On April 12, 2023 3:24:39 AM UTC, Neil Anuskiewicz 
<neil=40marmot-tech....@dmarc.ietf.org> wrote:
>
>
>> On Apr 8, 2023, at 6:56 AM, John Levine <jo...@taugh.com> wrote:
>> 
>> We're never going to persuade DMARC absolutists that the damage is real,
>> nor the rest of us that we can wave our hands and ignore the damage.
>
>John, the damage is real. There’s no doubt about that. Trade offs, painful 
>trade offs, have to be made and I’m sure this isn’t the first WG to face trade 
>offs and have to make hard decisions or not. 
>
>If DMARC can protect domains from spoofing which I believe ends up costing 
>over $14 billion per year. Forget about the $14 billion and think how this 
>crime spree affects people’s view of one of the last remnants of the free 
>internet. It’s a fiasco on so many levels. If you have the tools to make a 
>real difference and I can say from first hand experience DMARC has helped 
>people’s financial and mental health.
>
>The standard and the document should reflect that it’s already making a 
>massive difference and could do even more. I don’t think it’s unreasonable to 
>expect ml managers to adapt. If cyber crime was street crime people would be 
>panicking in the streets. 
>
You can leave the marketing text aside.  We know.

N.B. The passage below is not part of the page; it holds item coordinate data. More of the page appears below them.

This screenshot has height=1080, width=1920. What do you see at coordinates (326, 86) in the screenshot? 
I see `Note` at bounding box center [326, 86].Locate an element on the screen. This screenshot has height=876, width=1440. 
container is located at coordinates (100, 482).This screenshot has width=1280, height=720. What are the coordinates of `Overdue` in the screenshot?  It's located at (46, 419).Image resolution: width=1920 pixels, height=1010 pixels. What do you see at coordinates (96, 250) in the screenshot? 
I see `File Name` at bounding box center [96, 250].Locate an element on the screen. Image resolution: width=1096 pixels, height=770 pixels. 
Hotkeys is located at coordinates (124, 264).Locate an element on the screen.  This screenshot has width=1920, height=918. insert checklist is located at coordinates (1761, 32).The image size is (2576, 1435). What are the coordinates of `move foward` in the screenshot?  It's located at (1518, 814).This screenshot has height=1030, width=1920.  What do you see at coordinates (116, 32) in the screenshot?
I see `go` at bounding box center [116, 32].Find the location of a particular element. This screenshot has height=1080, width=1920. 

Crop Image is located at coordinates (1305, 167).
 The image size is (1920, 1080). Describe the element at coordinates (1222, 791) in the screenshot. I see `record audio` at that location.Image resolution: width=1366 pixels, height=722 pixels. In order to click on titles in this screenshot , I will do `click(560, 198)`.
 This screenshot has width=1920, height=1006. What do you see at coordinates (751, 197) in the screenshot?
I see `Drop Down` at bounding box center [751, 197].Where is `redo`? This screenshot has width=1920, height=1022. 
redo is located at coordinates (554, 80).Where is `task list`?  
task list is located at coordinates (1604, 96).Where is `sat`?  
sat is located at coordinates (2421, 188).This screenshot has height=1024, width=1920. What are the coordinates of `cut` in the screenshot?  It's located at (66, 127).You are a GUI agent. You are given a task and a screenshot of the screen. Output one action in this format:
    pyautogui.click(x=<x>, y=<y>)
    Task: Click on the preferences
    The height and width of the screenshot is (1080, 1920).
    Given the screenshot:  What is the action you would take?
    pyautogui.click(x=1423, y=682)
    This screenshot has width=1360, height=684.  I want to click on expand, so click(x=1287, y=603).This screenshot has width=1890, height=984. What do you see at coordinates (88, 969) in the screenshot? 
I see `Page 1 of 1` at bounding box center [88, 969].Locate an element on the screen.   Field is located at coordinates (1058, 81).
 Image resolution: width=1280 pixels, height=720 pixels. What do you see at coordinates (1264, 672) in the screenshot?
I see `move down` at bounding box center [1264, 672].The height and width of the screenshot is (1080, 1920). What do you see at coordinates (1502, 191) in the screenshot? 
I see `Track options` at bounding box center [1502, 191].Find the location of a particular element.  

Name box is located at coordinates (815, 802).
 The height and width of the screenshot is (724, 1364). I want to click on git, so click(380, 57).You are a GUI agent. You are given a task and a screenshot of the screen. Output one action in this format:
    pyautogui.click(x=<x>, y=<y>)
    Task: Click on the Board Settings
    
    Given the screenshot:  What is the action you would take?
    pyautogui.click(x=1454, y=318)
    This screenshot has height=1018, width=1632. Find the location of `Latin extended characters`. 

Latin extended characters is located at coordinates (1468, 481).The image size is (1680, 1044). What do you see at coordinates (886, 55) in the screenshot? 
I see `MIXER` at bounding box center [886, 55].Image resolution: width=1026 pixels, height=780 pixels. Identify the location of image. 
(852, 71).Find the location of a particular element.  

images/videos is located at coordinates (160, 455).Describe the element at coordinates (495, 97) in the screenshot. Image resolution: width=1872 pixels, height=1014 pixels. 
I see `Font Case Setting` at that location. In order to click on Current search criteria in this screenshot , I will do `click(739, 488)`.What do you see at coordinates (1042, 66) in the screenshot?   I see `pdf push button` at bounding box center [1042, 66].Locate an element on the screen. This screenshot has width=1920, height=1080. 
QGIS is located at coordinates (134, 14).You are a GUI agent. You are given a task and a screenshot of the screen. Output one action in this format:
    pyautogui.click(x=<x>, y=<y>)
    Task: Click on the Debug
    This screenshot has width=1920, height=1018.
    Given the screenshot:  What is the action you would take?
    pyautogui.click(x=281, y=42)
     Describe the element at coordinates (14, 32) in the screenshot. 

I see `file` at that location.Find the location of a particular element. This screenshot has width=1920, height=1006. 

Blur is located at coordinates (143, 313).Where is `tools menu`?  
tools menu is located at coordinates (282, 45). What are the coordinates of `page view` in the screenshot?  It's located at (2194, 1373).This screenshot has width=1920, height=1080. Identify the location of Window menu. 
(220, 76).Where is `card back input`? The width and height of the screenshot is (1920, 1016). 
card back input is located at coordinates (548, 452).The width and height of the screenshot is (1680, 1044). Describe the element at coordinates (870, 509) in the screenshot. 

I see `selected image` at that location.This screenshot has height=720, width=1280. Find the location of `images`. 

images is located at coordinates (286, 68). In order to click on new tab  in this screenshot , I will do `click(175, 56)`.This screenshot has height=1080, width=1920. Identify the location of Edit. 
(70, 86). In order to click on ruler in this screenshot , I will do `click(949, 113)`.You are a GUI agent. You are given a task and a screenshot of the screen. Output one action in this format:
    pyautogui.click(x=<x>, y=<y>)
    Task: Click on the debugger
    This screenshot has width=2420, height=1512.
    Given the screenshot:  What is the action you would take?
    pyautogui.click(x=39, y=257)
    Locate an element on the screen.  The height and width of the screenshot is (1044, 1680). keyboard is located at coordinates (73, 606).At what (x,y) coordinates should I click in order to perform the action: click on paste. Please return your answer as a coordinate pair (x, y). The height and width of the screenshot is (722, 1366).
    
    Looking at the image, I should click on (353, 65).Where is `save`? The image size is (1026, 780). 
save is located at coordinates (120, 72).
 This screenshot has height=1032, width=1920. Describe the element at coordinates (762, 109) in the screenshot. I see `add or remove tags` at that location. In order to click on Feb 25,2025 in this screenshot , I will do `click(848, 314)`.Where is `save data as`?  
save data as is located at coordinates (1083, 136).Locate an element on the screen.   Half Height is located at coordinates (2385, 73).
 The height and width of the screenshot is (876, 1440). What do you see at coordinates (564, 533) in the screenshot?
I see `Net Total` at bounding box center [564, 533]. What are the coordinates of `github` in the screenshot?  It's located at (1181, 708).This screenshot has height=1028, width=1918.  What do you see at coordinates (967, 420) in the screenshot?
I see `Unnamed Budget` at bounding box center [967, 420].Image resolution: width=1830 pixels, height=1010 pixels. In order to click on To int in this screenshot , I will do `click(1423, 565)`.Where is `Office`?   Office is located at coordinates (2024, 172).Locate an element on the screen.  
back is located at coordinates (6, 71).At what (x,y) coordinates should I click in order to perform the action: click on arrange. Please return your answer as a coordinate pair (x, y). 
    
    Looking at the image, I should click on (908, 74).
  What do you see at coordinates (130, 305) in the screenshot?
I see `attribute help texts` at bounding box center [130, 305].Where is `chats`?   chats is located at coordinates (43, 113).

The purpose of IETF specifications is to promote interoperability.  For good 
reason, they tend to mostly document reality, not drive it.

The implication of your approach is we punt to experimental because it's 
currently impossible to document an interoperable protocol that works for 
normal email use cases until the indirect mail flow questions are sorted (they 
are not fully understood yet - ARC is experimental for a reason).  Or maybe the 
working group just shuts down.

Alternately we keep this on the standards track with a statement along the 
lines of [some appropriate description] domains MUST NOT publish restrictive 
DMARC policies due to interoperability issues.  Then the community works on 
making it easier for domains not to fit [some appropriate description] so it's 
reasonable for them to move to a restrictive policy.

I believe there's a way to get there on the specifics of the language, if we 
work on it.  I have yet to hear any kind of interest in trying to work 
something out from the anti-interoperability crowd.  More people showing up to 
opine about cyber isn't going to get us there.